::: Passage shown

With this post, I’ll start going through the output files newbler generates. Some of these will be described in detail as they contain a lot of important information.
For today’s post, we’ll start with the 454NewblerMetrics.txt file. This file contains a lot of details on the reads used during the assembly, as well as the resulting contigs and, in the case of paired end reads, scaffolds.
The file starts with some metadata, such as the date of the assembly, where is is located, and what version of newbler was used. For this post, I used a file of as assembly generated with version 2.3 and both shotgun and paired end read files. Note that the output will be slightly different for a mapping project (to be described in a later post) than for an assembly project.
Section 1: runData
file
{
path = "/your/path/yourfile1.sff";
numberOfReads = ######, ######;
numberOfBases = #########, #########;
}
For each input file, the numbers mentioned are reads and bases in the file, reads and bases after trimming.

::::::
::: Supplied entries

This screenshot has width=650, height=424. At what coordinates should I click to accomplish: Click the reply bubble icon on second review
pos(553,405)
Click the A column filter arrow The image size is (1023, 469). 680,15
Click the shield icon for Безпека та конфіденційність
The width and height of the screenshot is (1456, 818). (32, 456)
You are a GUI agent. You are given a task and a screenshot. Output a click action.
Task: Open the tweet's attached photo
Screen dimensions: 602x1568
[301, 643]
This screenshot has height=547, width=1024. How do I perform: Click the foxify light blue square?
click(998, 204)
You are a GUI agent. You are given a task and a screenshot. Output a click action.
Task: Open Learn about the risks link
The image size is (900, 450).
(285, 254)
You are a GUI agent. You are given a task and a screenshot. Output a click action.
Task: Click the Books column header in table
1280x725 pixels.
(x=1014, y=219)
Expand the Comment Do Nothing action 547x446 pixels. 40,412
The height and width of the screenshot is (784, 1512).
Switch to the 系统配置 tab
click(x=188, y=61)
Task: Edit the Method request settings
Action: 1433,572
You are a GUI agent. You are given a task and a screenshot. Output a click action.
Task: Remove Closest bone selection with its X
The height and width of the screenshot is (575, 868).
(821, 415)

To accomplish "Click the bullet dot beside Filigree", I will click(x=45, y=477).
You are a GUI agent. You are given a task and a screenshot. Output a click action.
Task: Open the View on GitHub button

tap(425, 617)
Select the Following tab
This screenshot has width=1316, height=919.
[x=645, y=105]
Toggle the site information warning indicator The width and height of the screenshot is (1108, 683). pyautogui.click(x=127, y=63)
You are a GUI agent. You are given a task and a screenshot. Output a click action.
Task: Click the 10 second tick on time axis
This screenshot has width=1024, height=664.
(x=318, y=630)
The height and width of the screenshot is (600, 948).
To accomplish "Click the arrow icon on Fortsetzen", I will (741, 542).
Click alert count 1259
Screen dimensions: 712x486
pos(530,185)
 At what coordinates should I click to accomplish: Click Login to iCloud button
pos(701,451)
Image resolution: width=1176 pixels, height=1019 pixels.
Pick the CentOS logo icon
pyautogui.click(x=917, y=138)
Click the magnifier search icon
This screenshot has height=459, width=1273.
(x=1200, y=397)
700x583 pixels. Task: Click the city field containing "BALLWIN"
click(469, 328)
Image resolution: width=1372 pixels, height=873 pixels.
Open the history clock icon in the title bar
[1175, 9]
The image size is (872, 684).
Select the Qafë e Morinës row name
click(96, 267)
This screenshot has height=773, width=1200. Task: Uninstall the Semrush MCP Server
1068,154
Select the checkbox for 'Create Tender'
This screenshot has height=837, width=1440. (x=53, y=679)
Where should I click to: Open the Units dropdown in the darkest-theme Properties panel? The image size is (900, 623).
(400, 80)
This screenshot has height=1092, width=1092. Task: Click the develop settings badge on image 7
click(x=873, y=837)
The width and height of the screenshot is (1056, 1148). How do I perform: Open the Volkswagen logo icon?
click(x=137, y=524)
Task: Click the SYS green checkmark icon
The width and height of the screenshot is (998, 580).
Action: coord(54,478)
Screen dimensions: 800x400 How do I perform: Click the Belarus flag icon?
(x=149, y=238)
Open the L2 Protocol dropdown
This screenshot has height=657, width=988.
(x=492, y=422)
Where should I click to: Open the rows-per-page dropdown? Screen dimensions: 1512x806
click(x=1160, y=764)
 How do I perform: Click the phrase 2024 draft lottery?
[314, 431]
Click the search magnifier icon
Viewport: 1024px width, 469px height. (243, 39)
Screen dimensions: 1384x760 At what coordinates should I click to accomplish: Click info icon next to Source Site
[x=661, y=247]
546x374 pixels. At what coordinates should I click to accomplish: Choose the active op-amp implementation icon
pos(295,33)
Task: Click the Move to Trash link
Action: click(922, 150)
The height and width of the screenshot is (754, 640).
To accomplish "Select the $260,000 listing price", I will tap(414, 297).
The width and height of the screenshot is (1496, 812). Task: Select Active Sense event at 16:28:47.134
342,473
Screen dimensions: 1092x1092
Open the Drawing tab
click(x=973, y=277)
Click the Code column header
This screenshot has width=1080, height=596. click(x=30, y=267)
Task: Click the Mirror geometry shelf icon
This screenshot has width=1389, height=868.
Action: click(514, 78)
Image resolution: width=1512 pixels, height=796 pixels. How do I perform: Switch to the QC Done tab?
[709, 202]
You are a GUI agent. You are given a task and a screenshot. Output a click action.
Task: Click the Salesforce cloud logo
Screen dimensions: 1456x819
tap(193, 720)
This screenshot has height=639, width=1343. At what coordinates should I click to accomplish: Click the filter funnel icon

::::::

— Request —
Reproduce the part of the post about newbler output files that opens with the words containing "The file starts" and closes with "an assembly project.". Rely only on the post about newbler output files.

— Result —
The file starts with some metadata, such as the date of the assembly, where is is located, and what version of newbler was used. For this post, I used a file of as assembly generated with version 2.3 and both shotgun and paired end read files. Note that the output will be slightly different for a mapping project (to be described in a later post) than for an assembly project.